I've got 32 SQLite (3.7.9) databases with 3 tables each that I'm trying to merge together using the idiom that I've found elsewhere (each db has the same schema):
attach db1.sqlite3 as toMerge;
insert into tbl1 select * from toMerge.tbl1;
insert into tbl2 select * from toMerge.tbl2;
insert into tbl3 select * from toMerge.tbl3;
detach toMerge;
and rinse-repeating for the entire set of databases. I do this using python and the sqlite3 module:
for fn in filelist:
completedb = sqlite3.connect("complete.sqlite3")
c = completedb.cursor()
c.execute("pragma synchronous = off;")
c.execute("pragma journal_mode=off;")
print("Attempting to merge " + fn + ".")
query = "attach '" + fn + "' as toMerge;"
c.execute(query)
try:
c.execute("insert into tbl1 select * from toMerge.tbl1;")
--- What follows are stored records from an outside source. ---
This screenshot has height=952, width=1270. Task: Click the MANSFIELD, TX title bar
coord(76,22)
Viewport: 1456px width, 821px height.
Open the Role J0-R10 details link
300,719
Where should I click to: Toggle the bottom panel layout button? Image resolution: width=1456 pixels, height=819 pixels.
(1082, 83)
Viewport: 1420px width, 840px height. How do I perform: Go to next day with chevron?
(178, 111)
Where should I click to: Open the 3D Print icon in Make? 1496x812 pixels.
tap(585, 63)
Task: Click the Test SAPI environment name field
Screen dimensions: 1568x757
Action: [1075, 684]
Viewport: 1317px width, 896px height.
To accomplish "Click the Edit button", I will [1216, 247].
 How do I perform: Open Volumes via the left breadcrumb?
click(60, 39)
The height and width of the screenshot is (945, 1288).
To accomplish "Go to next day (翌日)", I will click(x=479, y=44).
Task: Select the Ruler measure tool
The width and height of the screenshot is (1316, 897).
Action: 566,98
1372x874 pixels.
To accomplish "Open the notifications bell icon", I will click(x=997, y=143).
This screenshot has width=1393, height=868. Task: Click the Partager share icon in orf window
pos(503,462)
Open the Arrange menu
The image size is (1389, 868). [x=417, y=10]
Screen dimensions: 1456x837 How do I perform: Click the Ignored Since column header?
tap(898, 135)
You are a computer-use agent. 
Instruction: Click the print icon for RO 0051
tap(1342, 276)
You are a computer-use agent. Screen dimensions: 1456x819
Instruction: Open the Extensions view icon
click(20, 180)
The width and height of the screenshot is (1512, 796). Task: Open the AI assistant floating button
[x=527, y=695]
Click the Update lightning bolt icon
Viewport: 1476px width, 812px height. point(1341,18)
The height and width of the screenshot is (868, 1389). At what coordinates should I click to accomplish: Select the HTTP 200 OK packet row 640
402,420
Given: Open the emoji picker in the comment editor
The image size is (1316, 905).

c.execute("insert into tbl2 select * from toMerge.tbl2;")
c.execute("insert into tbl3 select * from toMerge.tbl3;")
c.execute("detach toMerge;")
completedb.commit()
except sqlite3.Error as err:
print "Error! ", type(err), " Error msg: ", err
raise
2 of the tables are fairly small, only 50K rows per db, while the third (tbl3) is larger, about 850 - 900K rows. Now, what happens is that the inserts progressively slow down until I get to about the fourth database when they grind to a near halt (on the order of a a megabyte or two in file size added every 1-3 minutes to the combined database). In case it was python, I've even tried dumping out the tables as INSERTs (.insert; .out foo; sqlite3 complete.db < foo is the skeleton, found here) and combining them in a bash script using the sqlite3 CLI to do the work directly, but I get exactly the same problem.
The table setup of tbl3 isn't too demanding - a text field containing a UUID, two integers, and four real values. My worry is that it's the number of rows, because I ran into exactly the same trouble at exactly the same spot (about four databases in) when the individual databases were an order of magnitude larger in terms of file size with the same number of rows (I trimmed the contents of tbl3 significantly by storing summary stats instead of raw data). Or maybe it's the way I'm performing the operation? Can anyone shed some light on this problem that I'm having before I throw something out the window?